Some Kansas residents, prior to their death, have taken the necessary steps to create a will, while some have neglected to do so. That being said, unless there is a trust in place the deceased’s property will go through probate, whether they have created a will or whether they have died intestate. However, there are some types of property that bypass the probate process, and are distributed directly to the beneficiaries.
First of all, many residents of Kansas have life insurance policies. In these policies they have named a beneficiary, and in some cases a secondary beneficiary, who is to receive the proceeds of the policy. After the creator of the life insurance policy dies, the proceeds will go directly to the individual named as the beneficiary rather than going through probate. The exception to this is if the beneficiary named in the policy is the executor of the insured’s estate.
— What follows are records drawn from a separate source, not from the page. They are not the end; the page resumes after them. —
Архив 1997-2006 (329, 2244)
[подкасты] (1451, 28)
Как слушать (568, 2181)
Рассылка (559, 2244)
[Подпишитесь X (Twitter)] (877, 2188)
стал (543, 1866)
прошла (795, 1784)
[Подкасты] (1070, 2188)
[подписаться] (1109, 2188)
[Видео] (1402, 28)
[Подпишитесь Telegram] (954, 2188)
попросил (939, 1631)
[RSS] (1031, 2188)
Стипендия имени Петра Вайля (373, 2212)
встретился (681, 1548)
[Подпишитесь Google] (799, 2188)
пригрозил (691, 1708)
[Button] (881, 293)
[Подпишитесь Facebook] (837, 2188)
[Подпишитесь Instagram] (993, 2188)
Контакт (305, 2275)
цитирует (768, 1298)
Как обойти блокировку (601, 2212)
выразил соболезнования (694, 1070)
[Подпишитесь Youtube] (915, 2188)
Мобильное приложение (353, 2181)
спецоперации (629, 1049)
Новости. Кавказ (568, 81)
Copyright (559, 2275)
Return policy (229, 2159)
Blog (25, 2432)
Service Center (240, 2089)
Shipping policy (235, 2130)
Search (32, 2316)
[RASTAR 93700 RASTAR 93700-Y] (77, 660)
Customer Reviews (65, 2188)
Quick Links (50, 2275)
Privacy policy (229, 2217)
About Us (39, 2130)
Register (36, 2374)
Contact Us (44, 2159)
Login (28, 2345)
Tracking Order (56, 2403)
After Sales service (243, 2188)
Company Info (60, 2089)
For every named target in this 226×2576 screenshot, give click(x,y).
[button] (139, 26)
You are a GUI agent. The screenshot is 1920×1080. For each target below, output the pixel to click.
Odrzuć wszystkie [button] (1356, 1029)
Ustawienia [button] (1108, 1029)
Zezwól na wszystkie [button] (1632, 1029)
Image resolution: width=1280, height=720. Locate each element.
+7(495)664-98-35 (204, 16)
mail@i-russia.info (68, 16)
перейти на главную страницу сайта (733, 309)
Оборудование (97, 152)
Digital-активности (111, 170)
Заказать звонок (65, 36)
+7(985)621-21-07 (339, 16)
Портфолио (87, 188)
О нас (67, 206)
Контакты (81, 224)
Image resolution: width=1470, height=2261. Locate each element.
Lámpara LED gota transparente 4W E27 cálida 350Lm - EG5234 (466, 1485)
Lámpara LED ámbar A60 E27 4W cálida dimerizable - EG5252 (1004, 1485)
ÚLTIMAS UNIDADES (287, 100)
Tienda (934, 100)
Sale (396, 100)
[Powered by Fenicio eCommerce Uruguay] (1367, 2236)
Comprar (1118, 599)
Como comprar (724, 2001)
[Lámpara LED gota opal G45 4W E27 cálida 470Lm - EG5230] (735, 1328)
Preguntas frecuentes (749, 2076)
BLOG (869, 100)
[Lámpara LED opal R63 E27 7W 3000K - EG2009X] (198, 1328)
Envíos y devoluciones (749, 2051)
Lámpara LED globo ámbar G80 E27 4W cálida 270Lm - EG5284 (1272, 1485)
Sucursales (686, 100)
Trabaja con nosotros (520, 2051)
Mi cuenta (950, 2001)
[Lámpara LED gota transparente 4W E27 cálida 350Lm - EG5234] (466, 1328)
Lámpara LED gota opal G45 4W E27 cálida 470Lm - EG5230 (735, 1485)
In addition, sometimes individuals in Kansas share the title to property as joint tenants with right of survivorship. For example, a married couple may have their home titled as joint tenants with right of survivorship. Once one joint tenant passes away, the property automatically goes to the living joint tenant, without going through probate.
Some financial accounts, such as bank accounts, allow the account holder to include a “pay on death” provision in the account, naming an individual to receive the assets. If this is the case, the property in the account does not go through probate, and instead is passed right on to the designated individual. Similarly, if an individual owns securities, they can include a “transfer on death” provision, which will also allow the securities to pass on to the appropriate individual instead of going through probate.
The property that bypasses probate will do so even if an individual’s will says otherwise. It is important that individuals in Kansas understand how the probate process will affect them. Consulting with an elder law attorney familiar with these issues may be of help.